Researchers at Emory University gave certain expectant mothers 400 mg per day of an omega-3 fatty acid in fish oil called DHA, and others a placebo. Children of the mothers who took the real thing caught fewer colds, as measured by coughing, congestion and runny noses, over the first six months of their lives, than children of the mothers who didn’t. After six months the number of colds evened out between the two groups, but the DHA babies recovered from their colds more quickly.
This study is noteworthy for two reasons: (1) mothers’ diets during pregnancy appear to affect their children’s health even following birth; and (2) it appears that DHA supplements taken during pregnancy have a favorable impact following birth.
The first offers a cautionary note to pregnant mothers. As if they didn’t have enough to worry about, their own diets may have even more of an impact on their children than we previously believed.
The second suggests that there may be something behind the recent fish oil craze. Though I’m generally wary of supplements (Americans don’t typically suffer many vitamin deficiencies to begin with, and research has found few other benefits from taking them), this one appears to have an impact. And, despite my general wariness of supplements, the effectiveness of fish oil supplements doesn’t surprise me; before I went vegan I took them myself.
So, why are fish oil supplements beneficial when most supplements fail to show any kind of benefit?
The reason is a change to our diets that has thrown out of balance one of the fatty acids present in large quantities in fish oil: omega-3 fatty acids.
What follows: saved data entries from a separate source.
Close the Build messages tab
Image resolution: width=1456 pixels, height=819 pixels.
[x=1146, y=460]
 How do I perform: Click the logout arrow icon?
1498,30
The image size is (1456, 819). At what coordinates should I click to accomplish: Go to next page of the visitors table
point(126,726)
By raising most of our cattle and chickens today on grains instead of the leafy greens (and, in the case of chickens, insects) that they traditionally ate, we’ve changed the nutritional composition of our animal products.
Today’s beef has far more omega-6 fatty acids than it used to, and far less omega-3. The same is true of eggs. Probably it’s true of cow’s milk as well, though I have never seen that specifically reported. And this is not a trivial difference: omega-6 is an inflammatory fatty acid, and omega-3 is anti-inflammatory. Both serve a purpose in our body, but when you replace one with the other you tend to flow toward one end.
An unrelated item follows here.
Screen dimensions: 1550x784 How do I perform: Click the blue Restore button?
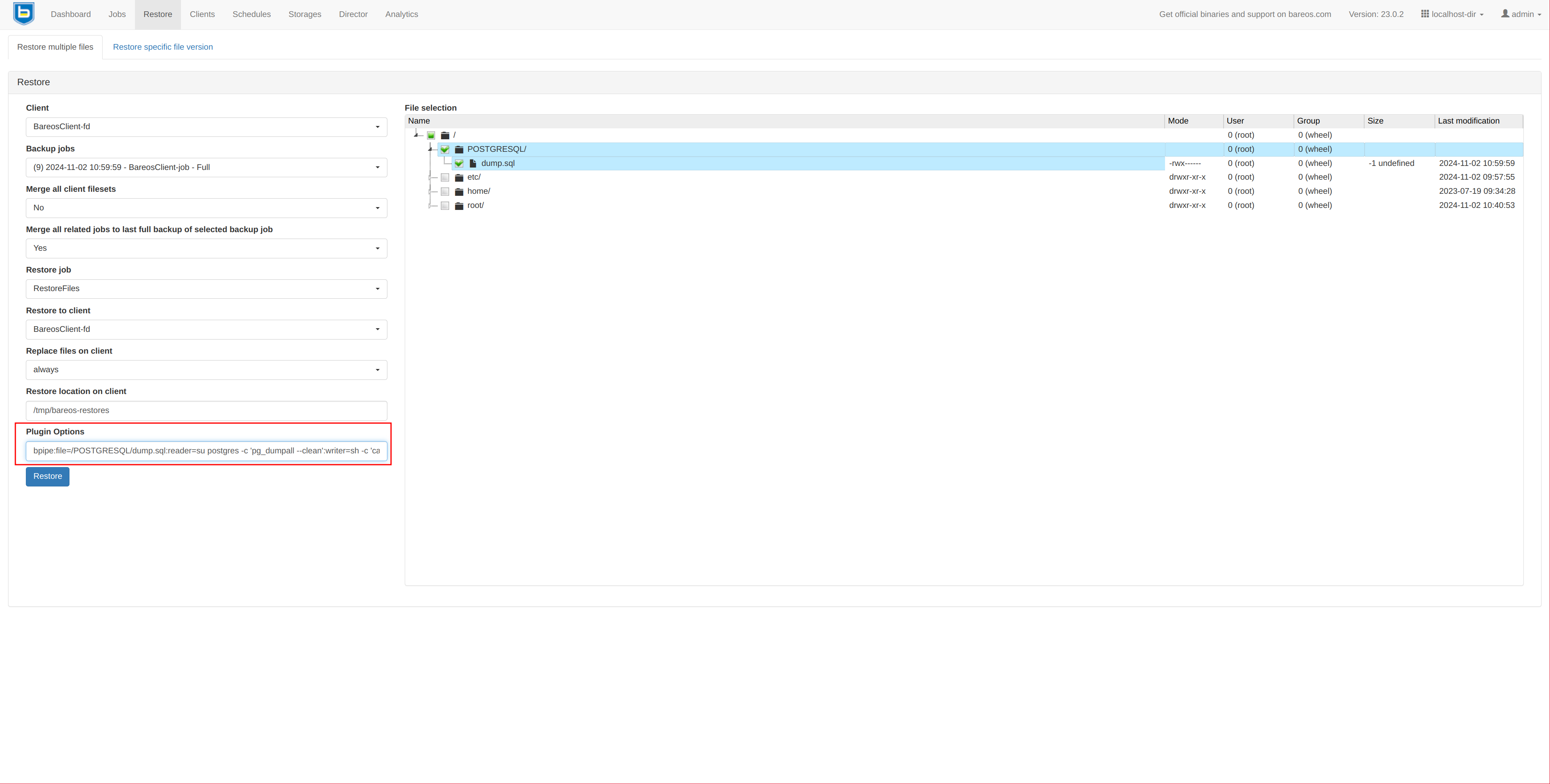[x=48, y=476]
In our case, we end up with more inflammatory diet than may be healthy. This inflammation shows up in factors for heart disease, asthma, Alzheimer’s disease and rheumatoid arthritis. Taking fish oil supplements may well help to restore the inflammation balance and could potentially alleviate the symptoms of, or reduce the risk of, these ailments.
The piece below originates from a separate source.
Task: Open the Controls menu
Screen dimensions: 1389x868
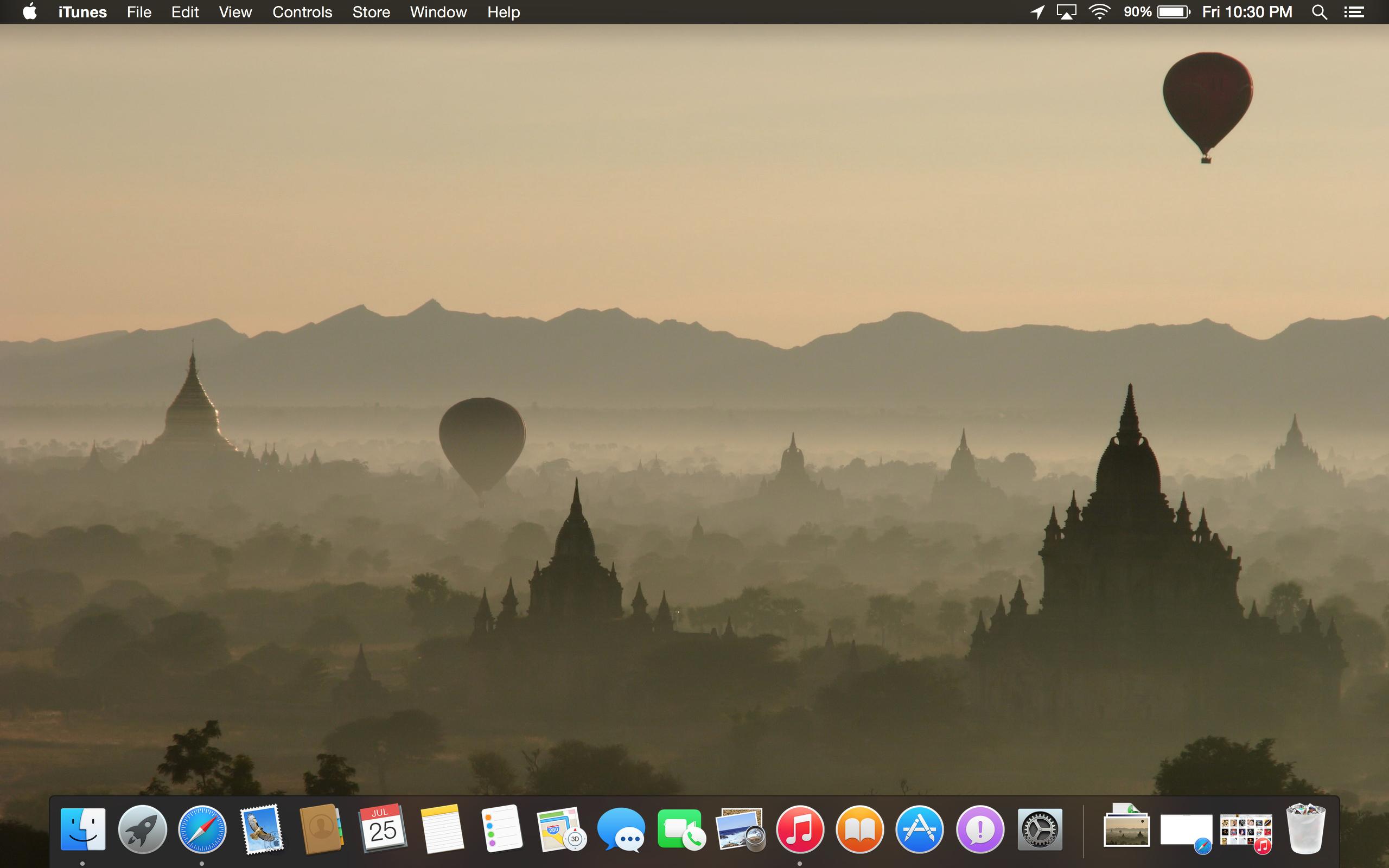Action: (302, 12)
And apparently it has an impact on our immune systems, at least when we are very young. It may not be that we’re making children healthier by feeding their mothers fish oil supplements, but rather that we’ve made them less healthy by feeding their mothers animal products with an omega-3 to omega-6 imbalance. And the fish oil supplements reduce this harmful effect.
So, why have I stopped taking fish oil supplements since turning vegan? My self-prohibition on animal products of course precludes me from eating fish, but I have another reason: my guess is, without putting today’s nutritionally altered animal products in my body, I’m avoiding the omega-3 to omega-6 imbalance to begin with, and so have no reason to take supplements to correct it.
But it appears that expectant mothers who do eat today’s animal products may be doing their children a favor by taking a fish oil capsule or two each day.